とはいえ、ローター・マウントアダプター・固定ボルトが付属しない完成車からの取外し品なので、痛い追加出費は避けられそうにありません。
グラベルロード用に購入したので、もちろんマウントはロード用のフラットマウント規格。
HY/RDにはMTB用のポストマウントタイプも存在していますが、セット価格はこちらの方が遥かにリーズナブルです。
また、画像にチラッと映っているのは、フロント用マウントアダプターにキャリパーを固定するための小ボルトで、辛うじてこの二本だけが付属していました。
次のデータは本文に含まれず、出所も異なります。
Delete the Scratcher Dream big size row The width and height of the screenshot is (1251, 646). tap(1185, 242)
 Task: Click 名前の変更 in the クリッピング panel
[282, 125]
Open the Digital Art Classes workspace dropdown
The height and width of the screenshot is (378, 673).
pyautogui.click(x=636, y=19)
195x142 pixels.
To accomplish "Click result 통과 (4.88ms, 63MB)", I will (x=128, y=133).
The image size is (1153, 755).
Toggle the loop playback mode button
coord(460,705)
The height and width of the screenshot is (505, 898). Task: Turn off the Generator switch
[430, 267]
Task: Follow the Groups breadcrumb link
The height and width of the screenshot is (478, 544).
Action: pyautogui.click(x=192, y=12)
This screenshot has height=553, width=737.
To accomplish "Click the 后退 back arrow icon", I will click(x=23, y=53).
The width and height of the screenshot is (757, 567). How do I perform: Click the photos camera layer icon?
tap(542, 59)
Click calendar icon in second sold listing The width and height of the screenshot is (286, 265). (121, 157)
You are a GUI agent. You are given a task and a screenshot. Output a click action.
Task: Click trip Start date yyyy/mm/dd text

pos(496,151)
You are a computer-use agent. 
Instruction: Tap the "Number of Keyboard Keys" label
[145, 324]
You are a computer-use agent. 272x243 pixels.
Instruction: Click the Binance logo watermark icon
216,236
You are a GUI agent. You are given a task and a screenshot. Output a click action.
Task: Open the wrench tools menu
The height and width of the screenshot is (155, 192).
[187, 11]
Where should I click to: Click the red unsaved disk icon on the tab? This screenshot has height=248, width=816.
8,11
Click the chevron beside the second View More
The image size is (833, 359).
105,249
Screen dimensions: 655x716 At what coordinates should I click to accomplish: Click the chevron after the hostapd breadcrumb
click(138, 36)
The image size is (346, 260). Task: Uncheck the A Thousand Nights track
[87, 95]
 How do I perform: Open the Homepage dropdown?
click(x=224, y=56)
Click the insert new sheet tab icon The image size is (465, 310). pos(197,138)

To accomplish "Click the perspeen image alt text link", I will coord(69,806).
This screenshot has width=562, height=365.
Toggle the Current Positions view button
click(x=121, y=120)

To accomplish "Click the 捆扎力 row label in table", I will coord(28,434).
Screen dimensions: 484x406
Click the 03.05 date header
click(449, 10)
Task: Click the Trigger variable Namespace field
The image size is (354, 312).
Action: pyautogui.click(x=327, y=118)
前回の記事でも軽く愚痴りましたが、初見のフラットマウント規格で一番頭を悩ませたのが、先ほども触れたフラットマウントアダプターとキャリパー固定ボルトのふたつ。
大雑把に説明すると、フロントキャリパーの取付けは、ローター径がΦ140mmでもΦ160mmでも、画像右上のフラットマウントアダプターが必須。
フロント用のフラットマウントアダプターは向きを変えるだけでΦ140/Φ160mmの両方に対応し、取付けに必要なボルトも全て付属しています。
リアキャリパーの取付けは、Φ160mmローター使用に限り、画像左上のフラットマウントアダプターが必須。
リア用のフラットマウントアダプターにはキャリパーをアダプターに固定する小ボルトは付属していますが、フレームにマウントする画像下の固定ボルトが付属していないという初見殺しな仕様。
おまけに、上記の全てを揃えると約4000円という馬鹿にできない出費になるので、丸裸のキャリパーはあまりコスパが良いとは言えません。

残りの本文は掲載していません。